__Work instructions__
From the records below, output exactly the lines starting at the line with "You are a GUI" and ending at the line with "Screen dimensions: 919x787", both of them included, but no pictures.

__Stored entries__
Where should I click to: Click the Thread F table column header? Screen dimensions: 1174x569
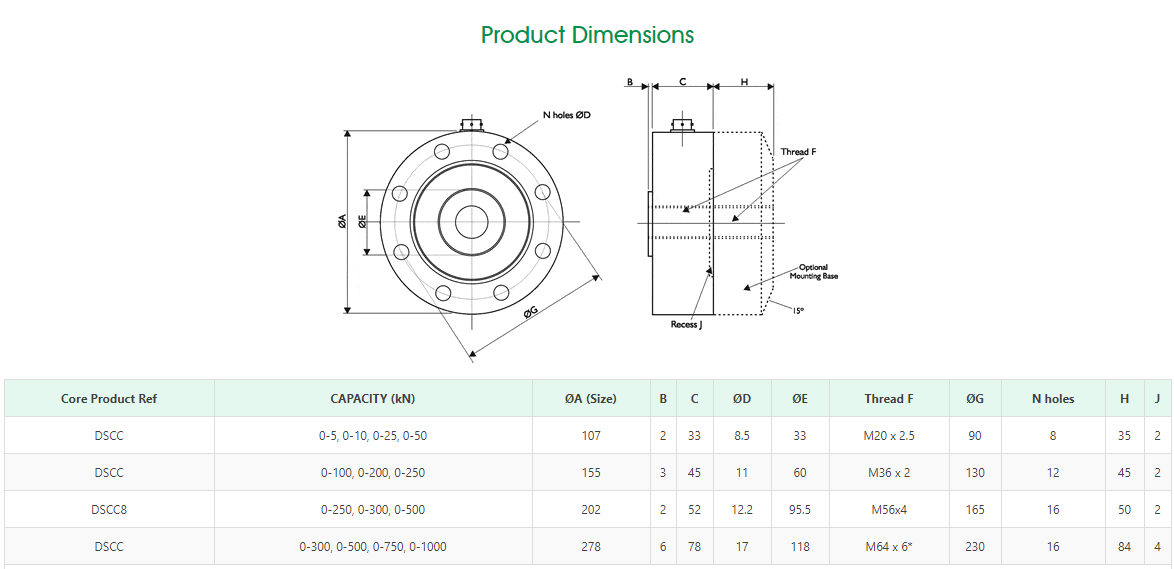pos(889,398)
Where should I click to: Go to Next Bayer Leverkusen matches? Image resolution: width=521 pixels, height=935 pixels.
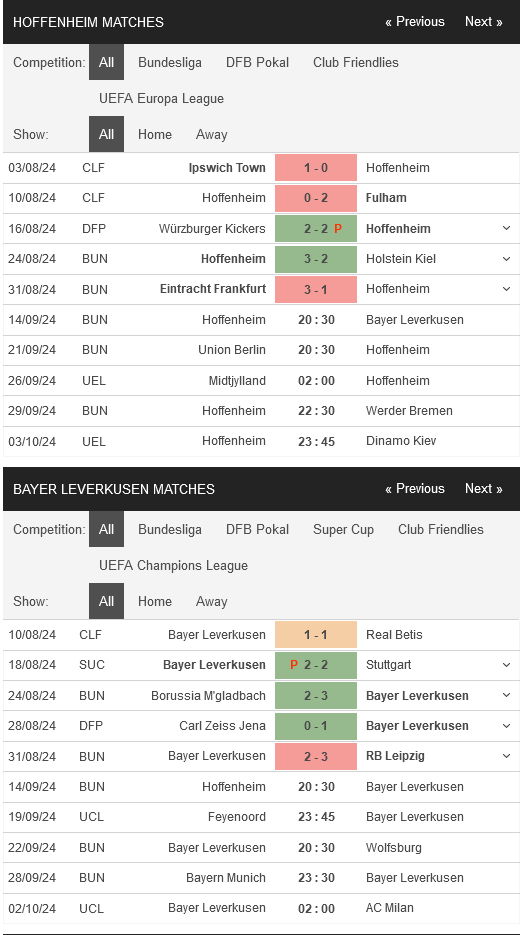click(483, 489)
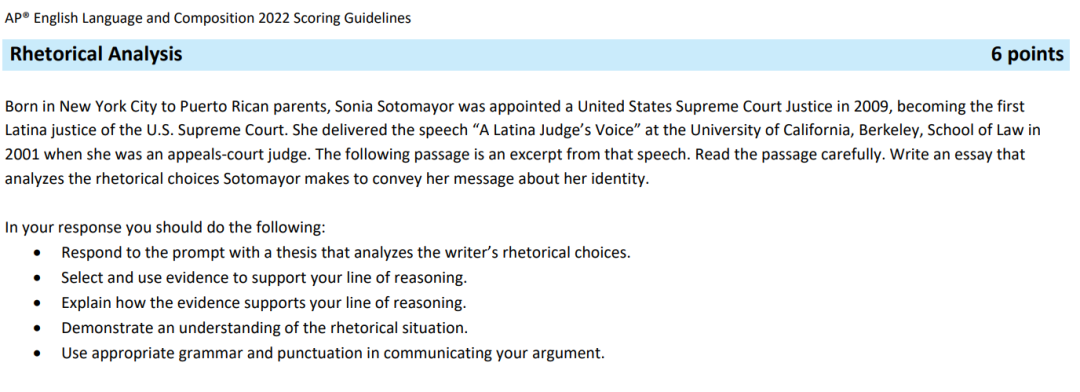Click the '6 points' score label
1080x392 pixels.
point(1027,54)
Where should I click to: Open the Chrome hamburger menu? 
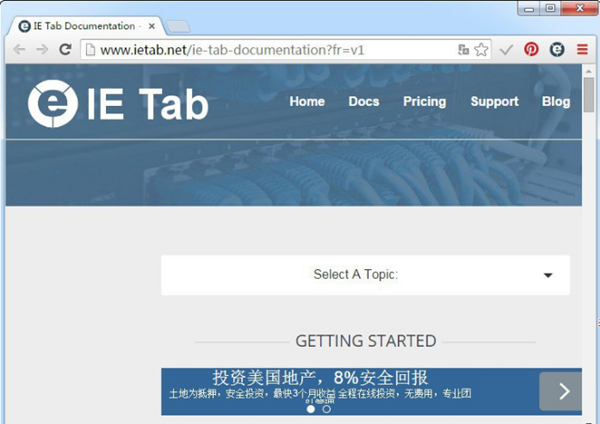[x=582, y=49]
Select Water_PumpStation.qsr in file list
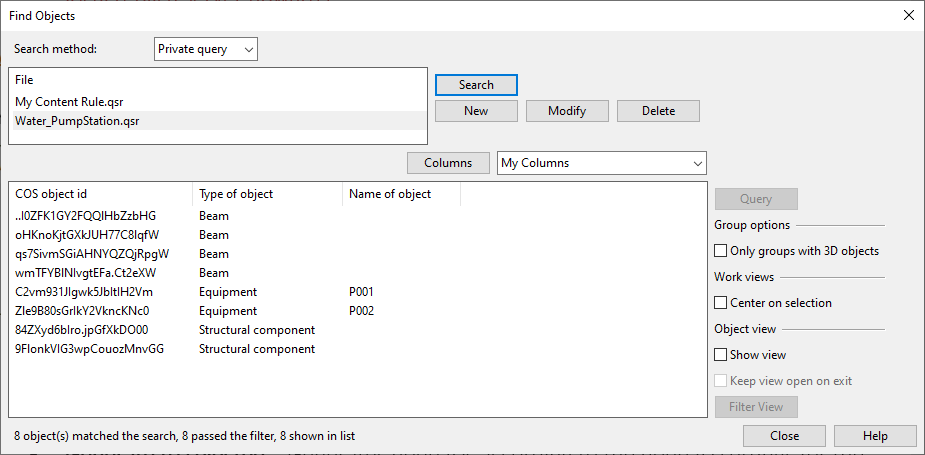Image resolution: width=925 pixels, height=455 pixels. tap(77, 120)
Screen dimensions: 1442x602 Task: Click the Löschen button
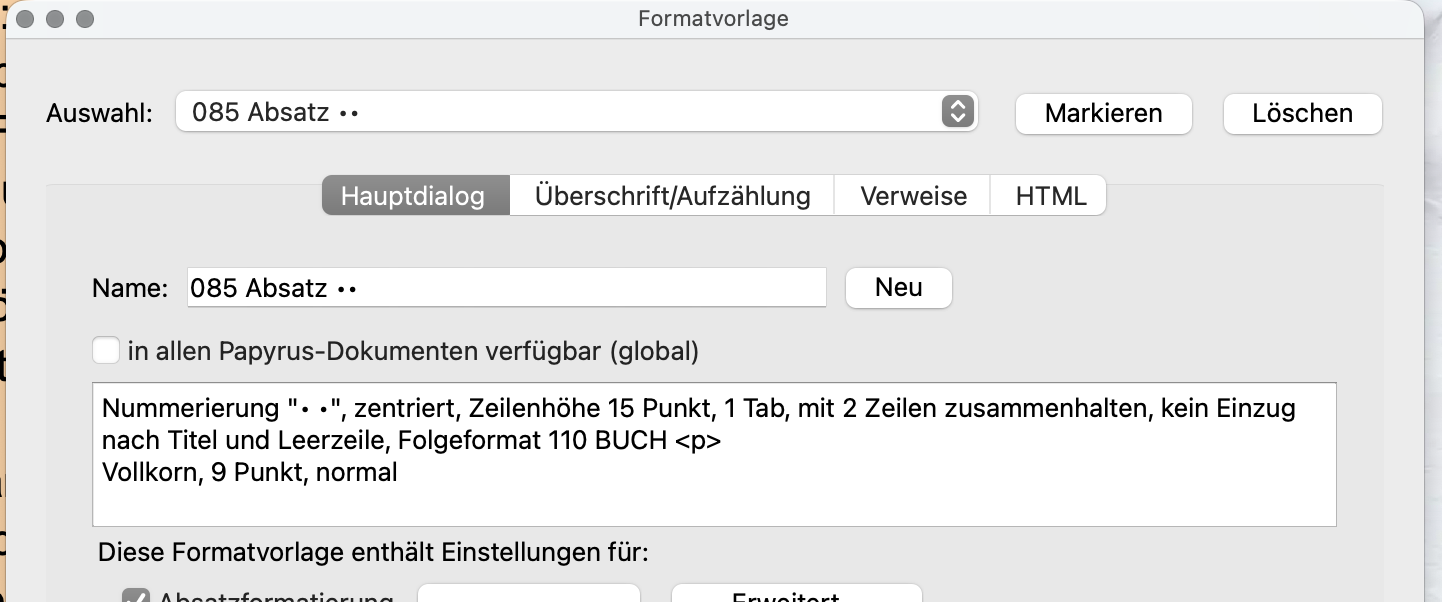tap(1302, 113)
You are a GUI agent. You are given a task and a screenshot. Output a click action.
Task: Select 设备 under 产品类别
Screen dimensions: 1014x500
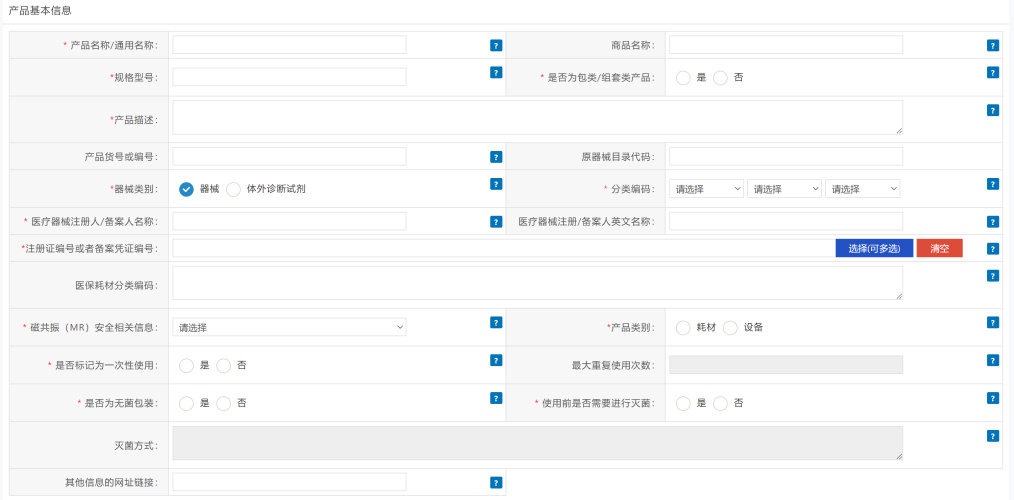(731, 327)
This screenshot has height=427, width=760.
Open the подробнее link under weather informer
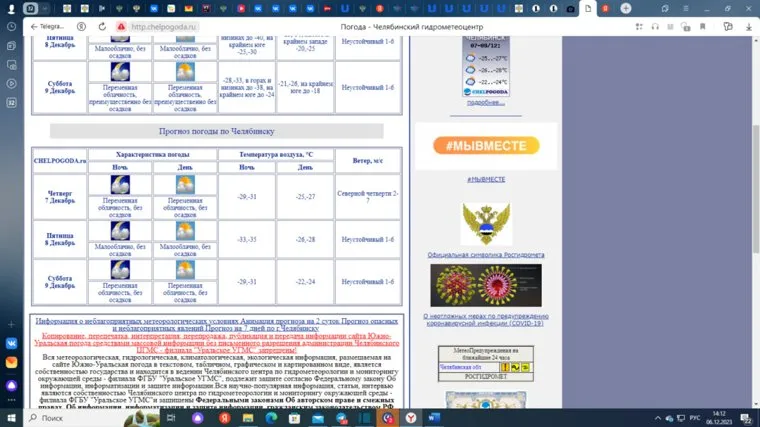coord(486,102)
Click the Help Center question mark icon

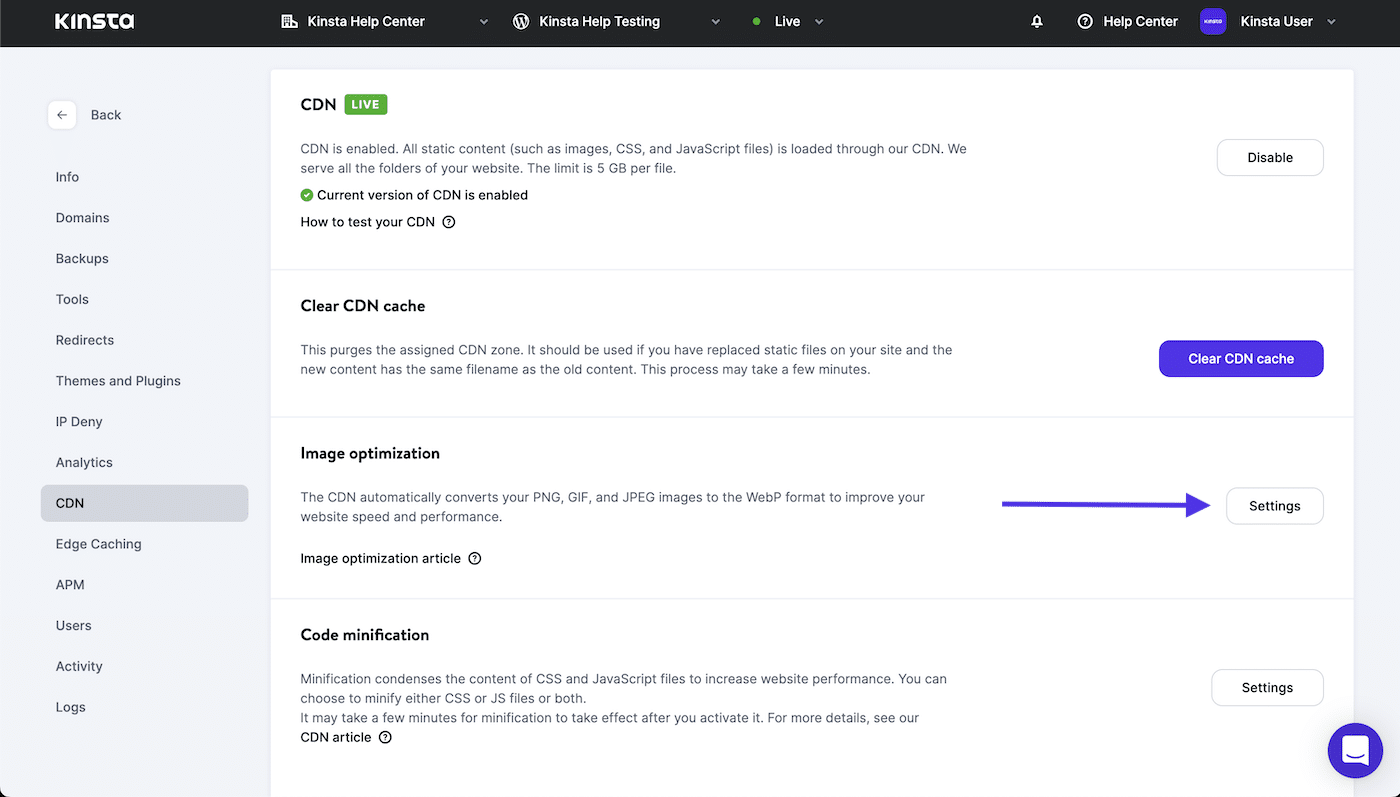pos(1085,21)
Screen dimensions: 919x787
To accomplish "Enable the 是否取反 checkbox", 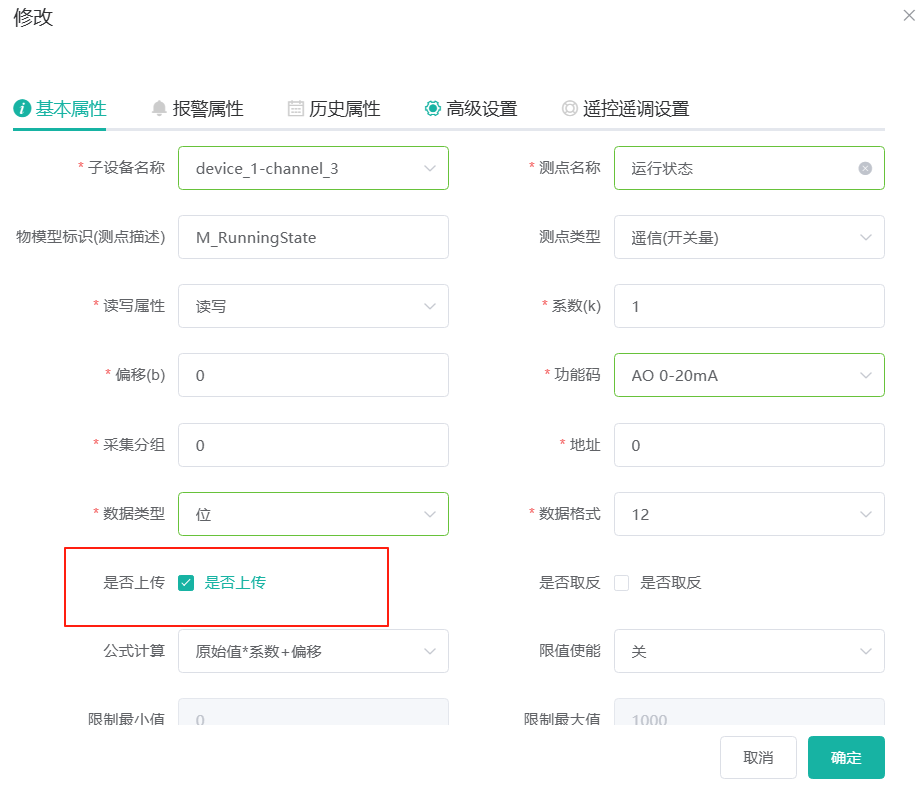I will (622, 583).
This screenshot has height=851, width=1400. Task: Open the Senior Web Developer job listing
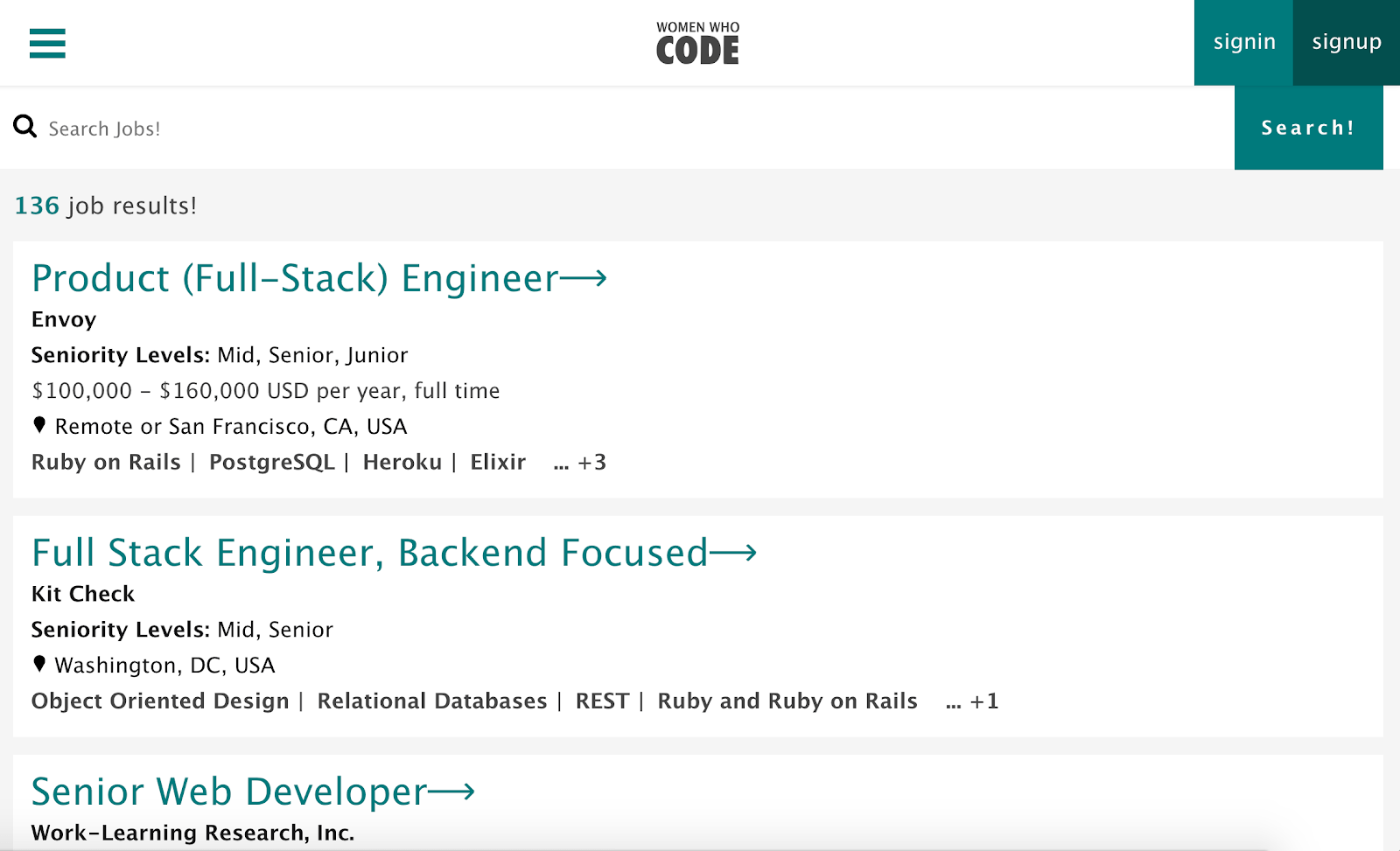tap(229, 792)
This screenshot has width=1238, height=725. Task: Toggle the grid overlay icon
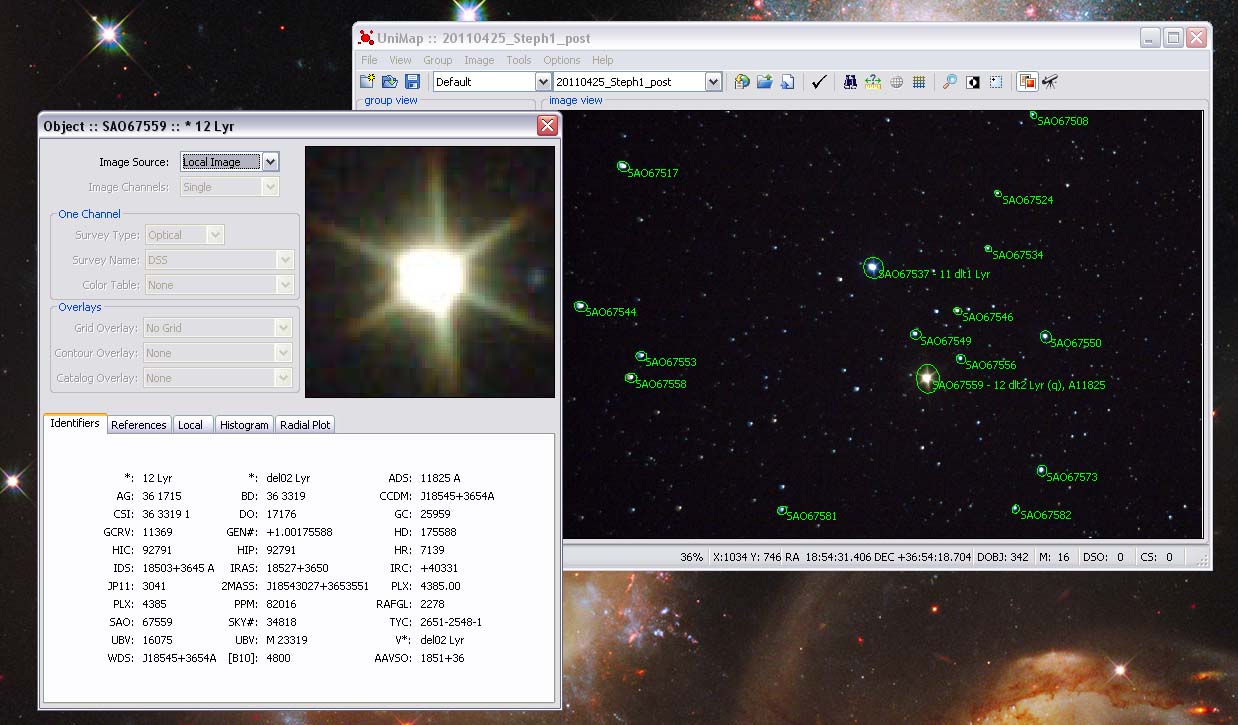920,82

__Result of the task__
You are a GUI agent. You are given a task and a screenshot. Output a click action.
Task: Select 设备 under 产品类别
Screen dimensions: 1014x500
(731, 327)
This screenshot has height=427, width=760.
Open the подробнее link under weather informer
coord(486,102)
Click the Help Center question mark icon

pos(1085,21)
Screen dimensions: 919x787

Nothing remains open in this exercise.